= Milman's reverse Brunn–Minkowski inequality =

In mathematics, particularly, in asymptotic convex geometry, Milman's reverse Brunn–Minkowski inequality is a result due to Vitali Milman that provides a reverse inequality to the famous Brunn-Minkowski inequality for convex bodies in n-dimensional Euclidean space R^{n}. Namely, it bounds the volume of the Minkowski sum of two bodies from above in terms of the volumes of the bodies.

==Introduction==

Let K and L be convex bodies in R^{n}. The Brunn-Minkowski inequality states that

$\mathrm{vol}(K+L)^{1/n} \geq \mathrm{vol}(K)^{1/n} + \mathrm{vol}(L)^{1/n}~,$

where vol denotes n-dimensional Lebesgue measure and the + on the left-hand side denotes Minkowski addition.

In general, no reverse bound is possible, since one can find convex bodies K and L of unit volume so that the volume of their Minkowski sum is arbitrarily large.

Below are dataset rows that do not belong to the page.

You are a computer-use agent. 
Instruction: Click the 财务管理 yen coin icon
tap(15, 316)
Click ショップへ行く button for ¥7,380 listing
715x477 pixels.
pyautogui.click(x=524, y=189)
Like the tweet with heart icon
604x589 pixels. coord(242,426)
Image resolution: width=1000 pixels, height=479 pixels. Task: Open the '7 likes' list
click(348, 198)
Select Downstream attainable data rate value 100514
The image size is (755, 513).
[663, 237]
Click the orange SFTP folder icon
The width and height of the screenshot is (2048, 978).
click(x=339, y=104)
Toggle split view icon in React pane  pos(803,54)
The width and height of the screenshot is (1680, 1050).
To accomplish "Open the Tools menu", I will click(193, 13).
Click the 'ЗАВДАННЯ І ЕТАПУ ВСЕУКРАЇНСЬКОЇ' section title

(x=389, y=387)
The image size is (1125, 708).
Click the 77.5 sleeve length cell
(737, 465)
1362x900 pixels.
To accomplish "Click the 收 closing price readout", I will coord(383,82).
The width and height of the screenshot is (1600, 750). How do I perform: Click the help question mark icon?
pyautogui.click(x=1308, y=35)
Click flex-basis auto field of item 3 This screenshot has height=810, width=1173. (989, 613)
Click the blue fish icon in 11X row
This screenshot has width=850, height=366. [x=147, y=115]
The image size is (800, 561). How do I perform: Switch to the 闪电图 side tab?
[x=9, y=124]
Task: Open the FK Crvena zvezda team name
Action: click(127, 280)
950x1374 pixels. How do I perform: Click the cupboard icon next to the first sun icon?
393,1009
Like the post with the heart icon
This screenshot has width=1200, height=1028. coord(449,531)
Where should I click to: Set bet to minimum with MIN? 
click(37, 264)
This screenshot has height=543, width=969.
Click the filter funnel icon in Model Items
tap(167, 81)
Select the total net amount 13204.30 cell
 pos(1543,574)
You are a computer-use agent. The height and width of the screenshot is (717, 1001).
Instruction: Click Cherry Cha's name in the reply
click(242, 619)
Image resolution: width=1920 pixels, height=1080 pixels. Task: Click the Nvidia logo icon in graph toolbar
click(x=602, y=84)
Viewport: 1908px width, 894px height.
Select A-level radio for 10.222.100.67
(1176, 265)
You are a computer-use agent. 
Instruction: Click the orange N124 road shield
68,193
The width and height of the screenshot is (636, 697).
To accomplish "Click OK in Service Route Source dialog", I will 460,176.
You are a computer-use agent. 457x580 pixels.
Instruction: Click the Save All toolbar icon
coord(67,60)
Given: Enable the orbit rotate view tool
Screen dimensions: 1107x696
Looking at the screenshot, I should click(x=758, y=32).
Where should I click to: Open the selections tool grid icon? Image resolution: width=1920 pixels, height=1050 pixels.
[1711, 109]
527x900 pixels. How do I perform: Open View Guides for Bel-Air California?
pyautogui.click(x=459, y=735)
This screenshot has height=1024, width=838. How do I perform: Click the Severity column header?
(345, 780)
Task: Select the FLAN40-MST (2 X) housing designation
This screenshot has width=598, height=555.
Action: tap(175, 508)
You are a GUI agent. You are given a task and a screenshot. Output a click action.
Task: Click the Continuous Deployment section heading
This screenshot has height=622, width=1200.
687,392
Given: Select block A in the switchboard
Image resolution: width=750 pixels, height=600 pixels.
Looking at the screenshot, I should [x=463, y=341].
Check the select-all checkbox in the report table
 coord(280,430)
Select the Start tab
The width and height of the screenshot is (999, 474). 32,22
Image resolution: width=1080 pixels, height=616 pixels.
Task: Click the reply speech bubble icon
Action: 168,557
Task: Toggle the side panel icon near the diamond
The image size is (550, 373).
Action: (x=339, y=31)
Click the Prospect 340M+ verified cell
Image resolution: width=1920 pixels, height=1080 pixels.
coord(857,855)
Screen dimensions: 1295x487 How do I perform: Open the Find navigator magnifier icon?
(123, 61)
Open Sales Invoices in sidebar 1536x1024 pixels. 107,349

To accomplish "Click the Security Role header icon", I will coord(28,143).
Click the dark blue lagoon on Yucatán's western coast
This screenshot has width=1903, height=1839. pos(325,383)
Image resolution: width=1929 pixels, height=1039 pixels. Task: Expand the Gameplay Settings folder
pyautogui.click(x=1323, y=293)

Milman's theorem states that one can replace one of the bodies by its image under a properly chosen volume-preserving linear map so that the left-hand side of the Brunn-Minkowski inequality is bounded by a constant multiple of the right-hand side.

The result is one of the main structural theorems in the local theory of Banach spaces.

==Statement of the inequality==

There is a constant C, independent of n, such that for any two centrally symmetric convex bodies K and L in R^{n}, there are volume-preserving linear maps φ and ψ from R^{n} to itself such that for any real numbers s, t > 0

$\mathrm{vol} ( s \, \varphi K + t \, \psi L )^{1/n} \leq C \left( s\, \mathrm{vol} ( \varphi K )^{1/n} + t\, \mathrm{vol} ( \psi L )^{1/n} \right)~.$

One of the maps may be chosen to be the identity.